Sen. Penland asked for ideas about new legislation regarding senatorial conduct and Founders’ Day.

“I would like to actually bring up some legislation that someone could actually look at,” he said, such as “going to President Underwood about maybe having a vote on who the Founders’ Day speaker should be.”

Sen. Penland also suggested drafting legislation regarding the use of the Listserv and said that as a class president, he had not been told exactly what usage was proper or improper.

Sen. Alexandra Kirschbaum, Sen. Moody, and Freshman Senator Ronald Alvarez all spoke about ending the discussion and focusing on student needs.

“Our job on SGA is to advocate for student needs and concerns, to vote on legislation and to serve as a liaison between administration and the student body, and this whole discussion for the past two weeks has been embarrassing, it’s ridiculous and it’s immature,” Sen. Kirschbaum said.

Aside from senatorial conduct, two new organizations and one special funding request were approved.

Up To Us, a local chapter of a national organization, is a bipartisan effort to educate the community on the national debt and fiscal policy. They have several activities planned including awareness events, budgeting workshops, guest speakers and efforts to advance relevant legislation.

The Mercer Neuroscience Organization was also approved with the mission of providing resources to mentor Neuroscience majors at Mercer and to fundraise and volunteer to connect the community to issues surrounding neurological disorders.

Penland also motioned to approve a special funding request from Delta Sigma Pi, the co-ed business fraternity, to pay for guest speakers.

The fraternity has planned a diversity panel with representatives from Geico’s Macon branch, a teacher panel to discuss the new tax bill and a student entrepreneur panel to provide advice for students who aspire to start businesses of their own.

Delta Sigma Pi will also host an agricultural economic lecture, an artificial intelligence lecture and a benefit concert in conjunction with the Mercer Bearitones supporting Ronald McDonald House Charities.

Many senators announced events that will occur in the coming weeks.

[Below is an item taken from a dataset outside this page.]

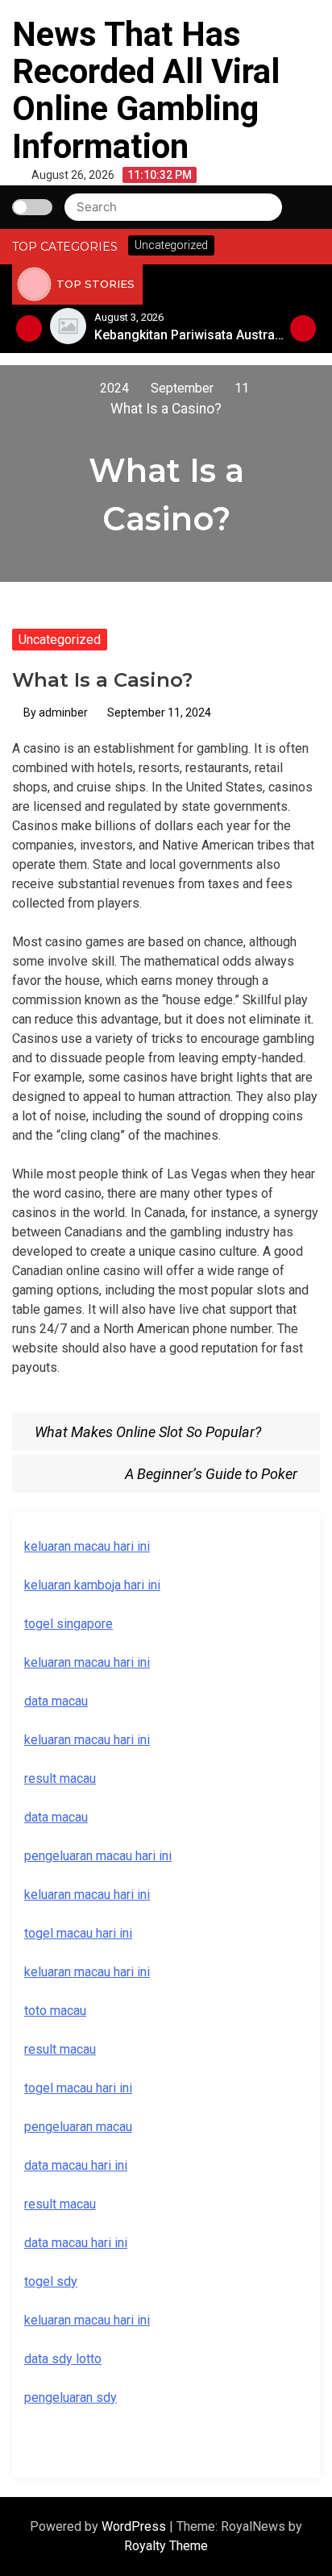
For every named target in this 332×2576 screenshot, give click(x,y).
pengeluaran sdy (70, 2397)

The men’s basketball game versus Western Carolina will take place in Hawkins Arena Wednesday at 7 p.m. Because it is Men’s Senior Night, free Mercer tank tops will be distributed and a $200 gift card will be awarded to the student who makes the most creative poster.

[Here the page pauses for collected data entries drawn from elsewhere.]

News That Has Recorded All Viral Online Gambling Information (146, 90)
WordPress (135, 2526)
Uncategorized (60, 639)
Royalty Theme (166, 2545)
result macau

Sen. Myers announced Shine A Light on Slavery Day, a sex-trafficking awareness demonstration which will occur Thursday. Myers said that this initiative is through In It to End It, a coalition of abolitionists, and that Atlanta is the third-biggest hub for sex trafficking. He said that students can participate by wearing a red X on their hand and posting about it on social media.

Zeta Phi Beta will be selling plates of soul food in the Connell Student Center for $7 on Feb. 24 to raise money for the March of Dimes.

The National Pan-Hellenic Conference’s “Black to the Future” will take place on Feb. 25. The sororities will show movie clips that demonstrate the struggle of Black people in America’s past and future. The event will be open to the public in Stetson 251.

Chi Omega will be hosting a percentage night at Sauced in Mercer Village on Feb. 27 to support the Make-A-Wish Foundation.

This year’s SGA Social will take place in CSC 2 on Feb 28 at 6 p.m. The event is for any students interested in running for a position in SGA next year and will entail both information for them as well as time for students to ask any questions of current SGA members.